> [WORK REQUEST]
Lines, not repeats, are what count: give the number of lines below that hold "cell", and nothing more.

══ INFORMATION GIVEN

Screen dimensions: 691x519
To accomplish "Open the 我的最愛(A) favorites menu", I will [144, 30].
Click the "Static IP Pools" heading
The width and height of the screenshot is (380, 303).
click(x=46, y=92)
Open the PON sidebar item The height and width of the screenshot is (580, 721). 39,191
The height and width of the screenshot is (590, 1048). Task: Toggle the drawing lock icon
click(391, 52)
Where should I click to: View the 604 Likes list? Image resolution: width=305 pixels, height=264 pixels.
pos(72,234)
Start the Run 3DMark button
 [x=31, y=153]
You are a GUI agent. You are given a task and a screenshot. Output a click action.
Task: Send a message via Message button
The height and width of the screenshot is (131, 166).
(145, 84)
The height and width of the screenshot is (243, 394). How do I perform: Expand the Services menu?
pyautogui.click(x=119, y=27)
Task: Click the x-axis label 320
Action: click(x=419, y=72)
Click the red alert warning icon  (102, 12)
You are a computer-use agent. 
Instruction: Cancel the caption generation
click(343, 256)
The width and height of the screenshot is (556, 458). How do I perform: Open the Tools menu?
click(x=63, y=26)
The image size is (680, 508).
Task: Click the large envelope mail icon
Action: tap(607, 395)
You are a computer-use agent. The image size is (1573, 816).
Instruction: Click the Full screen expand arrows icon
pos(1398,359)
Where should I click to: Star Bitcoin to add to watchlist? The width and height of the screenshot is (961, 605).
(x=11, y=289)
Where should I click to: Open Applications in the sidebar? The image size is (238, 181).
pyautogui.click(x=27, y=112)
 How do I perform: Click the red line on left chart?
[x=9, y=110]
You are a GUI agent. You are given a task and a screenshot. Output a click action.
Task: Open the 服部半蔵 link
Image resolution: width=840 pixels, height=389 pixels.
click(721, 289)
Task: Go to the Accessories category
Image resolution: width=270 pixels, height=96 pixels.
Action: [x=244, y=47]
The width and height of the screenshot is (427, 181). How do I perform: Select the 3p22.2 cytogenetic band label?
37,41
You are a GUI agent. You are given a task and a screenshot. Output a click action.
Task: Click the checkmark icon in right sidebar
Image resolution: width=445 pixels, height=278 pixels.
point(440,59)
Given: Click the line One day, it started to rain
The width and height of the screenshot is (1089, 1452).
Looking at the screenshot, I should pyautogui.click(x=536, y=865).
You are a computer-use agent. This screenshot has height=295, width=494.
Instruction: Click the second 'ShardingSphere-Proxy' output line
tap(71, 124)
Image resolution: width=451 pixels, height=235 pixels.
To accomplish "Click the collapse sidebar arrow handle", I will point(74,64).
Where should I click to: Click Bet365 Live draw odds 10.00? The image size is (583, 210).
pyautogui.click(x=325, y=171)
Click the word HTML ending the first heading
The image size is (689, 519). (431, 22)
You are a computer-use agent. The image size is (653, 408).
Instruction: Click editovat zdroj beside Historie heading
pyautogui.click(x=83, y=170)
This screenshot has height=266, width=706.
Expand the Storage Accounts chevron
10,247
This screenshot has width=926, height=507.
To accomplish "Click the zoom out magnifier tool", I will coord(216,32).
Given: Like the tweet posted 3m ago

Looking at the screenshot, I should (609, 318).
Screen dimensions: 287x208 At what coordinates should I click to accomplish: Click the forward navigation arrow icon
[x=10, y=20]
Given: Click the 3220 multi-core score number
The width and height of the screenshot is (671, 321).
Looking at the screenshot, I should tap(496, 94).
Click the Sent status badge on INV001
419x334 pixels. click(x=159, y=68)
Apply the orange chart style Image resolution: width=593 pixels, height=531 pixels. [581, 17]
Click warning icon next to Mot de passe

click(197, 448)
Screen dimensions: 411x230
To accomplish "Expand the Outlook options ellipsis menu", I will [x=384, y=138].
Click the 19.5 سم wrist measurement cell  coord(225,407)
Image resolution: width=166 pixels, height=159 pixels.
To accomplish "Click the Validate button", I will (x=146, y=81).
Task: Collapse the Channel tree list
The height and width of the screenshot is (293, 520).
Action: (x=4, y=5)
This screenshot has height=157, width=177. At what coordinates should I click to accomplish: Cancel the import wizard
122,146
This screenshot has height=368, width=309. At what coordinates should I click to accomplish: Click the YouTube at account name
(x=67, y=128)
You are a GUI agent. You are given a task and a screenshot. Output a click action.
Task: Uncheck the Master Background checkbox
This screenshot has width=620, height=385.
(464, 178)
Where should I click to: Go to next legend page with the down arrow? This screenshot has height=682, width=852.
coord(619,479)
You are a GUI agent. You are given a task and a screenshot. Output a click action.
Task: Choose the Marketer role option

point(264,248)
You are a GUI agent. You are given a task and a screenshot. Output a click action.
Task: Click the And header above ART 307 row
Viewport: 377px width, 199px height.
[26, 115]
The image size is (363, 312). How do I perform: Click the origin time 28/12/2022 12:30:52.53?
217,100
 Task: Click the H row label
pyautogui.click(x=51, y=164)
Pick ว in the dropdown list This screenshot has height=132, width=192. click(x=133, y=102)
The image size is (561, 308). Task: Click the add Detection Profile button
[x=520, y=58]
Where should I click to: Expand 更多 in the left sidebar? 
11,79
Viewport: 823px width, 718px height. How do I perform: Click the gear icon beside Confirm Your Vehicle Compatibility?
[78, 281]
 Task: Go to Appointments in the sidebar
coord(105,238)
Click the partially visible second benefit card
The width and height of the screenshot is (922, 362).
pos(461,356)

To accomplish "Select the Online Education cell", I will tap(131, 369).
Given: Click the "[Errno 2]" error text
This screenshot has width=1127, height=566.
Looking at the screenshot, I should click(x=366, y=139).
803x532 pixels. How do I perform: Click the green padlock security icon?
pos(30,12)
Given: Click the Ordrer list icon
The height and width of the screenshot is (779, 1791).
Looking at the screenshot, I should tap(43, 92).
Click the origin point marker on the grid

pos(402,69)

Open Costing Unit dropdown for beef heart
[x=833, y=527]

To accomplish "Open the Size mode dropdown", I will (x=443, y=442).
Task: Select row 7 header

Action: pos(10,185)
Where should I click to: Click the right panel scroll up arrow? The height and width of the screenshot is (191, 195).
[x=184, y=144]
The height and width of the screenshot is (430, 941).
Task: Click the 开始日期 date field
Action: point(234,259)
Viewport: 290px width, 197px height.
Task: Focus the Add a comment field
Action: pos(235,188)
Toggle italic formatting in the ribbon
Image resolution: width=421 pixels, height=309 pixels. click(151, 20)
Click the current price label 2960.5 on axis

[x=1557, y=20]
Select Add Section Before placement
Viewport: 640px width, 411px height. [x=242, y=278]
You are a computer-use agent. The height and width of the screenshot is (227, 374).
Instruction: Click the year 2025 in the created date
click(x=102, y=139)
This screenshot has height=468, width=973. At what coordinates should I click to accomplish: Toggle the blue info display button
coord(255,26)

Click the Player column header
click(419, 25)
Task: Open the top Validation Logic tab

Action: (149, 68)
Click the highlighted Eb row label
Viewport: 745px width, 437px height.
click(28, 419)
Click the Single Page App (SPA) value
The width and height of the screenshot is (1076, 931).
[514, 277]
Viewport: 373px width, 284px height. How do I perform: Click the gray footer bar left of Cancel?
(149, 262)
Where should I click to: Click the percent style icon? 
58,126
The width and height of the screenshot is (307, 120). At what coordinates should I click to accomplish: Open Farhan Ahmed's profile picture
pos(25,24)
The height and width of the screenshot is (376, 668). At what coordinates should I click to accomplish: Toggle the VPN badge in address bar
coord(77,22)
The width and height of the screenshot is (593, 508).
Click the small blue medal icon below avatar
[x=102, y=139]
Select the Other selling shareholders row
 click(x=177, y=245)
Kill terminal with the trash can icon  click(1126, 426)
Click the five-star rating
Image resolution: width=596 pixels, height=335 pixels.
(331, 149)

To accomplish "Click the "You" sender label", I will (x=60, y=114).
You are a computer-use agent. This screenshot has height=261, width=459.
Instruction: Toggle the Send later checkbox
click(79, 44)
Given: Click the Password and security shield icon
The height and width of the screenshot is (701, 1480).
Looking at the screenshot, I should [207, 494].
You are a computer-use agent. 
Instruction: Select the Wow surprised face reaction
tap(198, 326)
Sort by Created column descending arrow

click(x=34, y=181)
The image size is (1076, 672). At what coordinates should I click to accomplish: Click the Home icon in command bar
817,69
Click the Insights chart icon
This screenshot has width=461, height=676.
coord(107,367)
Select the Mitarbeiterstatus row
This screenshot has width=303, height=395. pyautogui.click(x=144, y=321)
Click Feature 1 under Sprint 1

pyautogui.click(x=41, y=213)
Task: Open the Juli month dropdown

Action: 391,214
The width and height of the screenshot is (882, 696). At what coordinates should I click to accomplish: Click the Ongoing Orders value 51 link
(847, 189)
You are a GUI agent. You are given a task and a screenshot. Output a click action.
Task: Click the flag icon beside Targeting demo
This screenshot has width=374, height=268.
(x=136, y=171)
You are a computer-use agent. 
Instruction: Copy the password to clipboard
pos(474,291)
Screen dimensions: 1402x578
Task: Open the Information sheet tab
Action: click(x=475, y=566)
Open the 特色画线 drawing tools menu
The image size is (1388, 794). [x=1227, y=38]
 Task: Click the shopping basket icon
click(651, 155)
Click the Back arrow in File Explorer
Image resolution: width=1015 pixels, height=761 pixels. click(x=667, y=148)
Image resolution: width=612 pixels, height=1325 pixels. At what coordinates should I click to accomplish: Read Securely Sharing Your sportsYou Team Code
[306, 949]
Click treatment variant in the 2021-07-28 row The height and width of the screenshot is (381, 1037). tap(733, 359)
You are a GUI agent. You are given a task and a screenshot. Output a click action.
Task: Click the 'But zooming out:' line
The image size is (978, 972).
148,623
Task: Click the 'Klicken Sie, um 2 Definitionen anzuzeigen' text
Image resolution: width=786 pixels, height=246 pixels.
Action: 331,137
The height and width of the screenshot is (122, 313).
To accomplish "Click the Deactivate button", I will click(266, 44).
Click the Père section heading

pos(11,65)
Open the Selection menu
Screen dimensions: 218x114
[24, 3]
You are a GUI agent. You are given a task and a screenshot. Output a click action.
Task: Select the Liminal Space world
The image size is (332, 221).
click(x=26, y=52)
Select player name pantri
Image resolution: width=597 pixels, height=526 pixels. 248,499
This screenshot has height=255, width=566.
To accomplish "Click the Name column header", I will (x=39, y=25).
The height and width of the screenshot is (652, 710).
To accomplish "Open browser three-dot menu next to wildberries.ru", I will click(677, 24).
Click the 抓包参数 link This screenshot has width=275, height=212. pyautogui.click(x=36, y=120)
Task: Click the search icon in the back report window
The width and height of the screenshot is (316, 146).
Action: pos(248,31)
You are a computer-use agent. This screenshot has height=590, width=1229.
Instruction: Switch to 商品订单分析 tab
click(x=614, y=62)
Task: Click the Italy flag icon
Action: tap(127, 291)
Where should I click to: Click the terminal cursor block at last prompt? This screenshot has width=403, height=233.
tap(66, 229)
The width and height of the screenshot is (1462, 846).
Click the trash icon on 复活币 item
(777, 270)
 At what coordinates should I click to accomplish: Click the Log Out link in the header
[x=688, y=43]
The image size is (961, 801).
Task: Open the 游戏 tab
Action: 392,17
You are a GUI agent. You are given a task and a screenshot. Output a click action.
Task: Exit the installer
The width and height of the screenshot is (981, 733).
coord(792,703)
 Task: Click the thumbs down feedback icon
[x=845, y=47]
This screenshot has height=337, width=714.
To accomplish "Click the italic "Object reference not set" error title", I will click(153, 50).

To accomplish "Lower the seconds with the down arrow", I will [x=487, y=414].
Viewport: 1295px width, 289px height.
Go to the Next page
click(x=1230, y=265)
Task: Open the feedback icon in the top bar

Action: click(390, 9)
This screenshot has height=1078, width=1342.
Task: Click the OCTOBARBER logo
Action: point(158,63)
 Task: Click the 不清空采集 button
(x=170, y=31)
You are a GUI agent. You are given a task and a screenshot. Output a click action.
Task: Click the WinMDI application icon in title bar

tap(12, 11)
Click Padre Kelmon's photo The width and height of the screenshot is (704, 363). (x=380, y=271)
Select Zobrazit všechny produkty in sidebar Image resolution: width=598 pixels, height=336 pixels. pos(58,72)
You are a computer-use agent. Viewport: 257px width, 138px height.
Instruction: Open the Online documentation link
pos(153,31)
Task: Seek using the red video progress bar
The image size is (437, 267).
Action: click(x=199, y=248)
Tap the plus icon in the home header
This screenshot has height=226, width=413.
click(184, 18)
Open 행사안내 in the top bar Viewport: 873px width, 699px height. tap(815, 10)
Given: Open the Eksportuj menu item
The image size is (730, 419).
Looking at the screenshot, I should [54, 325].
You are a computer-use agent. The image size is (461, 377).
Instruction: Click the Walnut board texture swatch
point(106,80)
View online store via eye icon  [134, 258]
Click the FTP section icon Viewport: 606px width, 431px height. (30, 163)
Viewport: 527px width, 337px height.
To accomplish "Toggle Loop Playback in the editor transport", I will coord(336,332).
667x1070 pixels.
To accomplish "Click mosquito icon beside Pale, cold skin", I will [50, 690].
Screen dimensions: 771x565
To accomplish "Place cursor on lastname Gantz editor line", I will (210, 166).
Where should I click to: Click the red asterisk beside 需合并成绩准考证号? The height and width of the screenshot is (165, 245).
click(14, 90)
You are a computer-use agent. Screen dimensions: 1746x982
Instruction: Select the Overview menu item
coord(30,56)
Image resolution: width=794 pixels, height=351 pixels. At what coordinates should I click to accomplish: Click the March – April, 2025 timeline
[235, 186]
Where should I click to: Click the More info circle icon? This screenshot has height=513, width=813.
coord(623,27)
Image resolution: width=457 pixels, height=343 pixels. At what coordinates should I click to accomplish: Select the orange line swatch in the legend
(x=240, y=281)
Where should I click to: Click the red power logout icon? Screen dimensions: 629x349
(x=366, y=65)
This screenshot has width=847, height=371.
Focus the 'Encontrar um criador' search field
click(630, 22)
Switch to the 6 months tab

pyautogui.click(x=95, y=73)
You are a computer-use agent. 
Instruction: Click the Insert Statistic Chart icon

════

> [RESULT]
2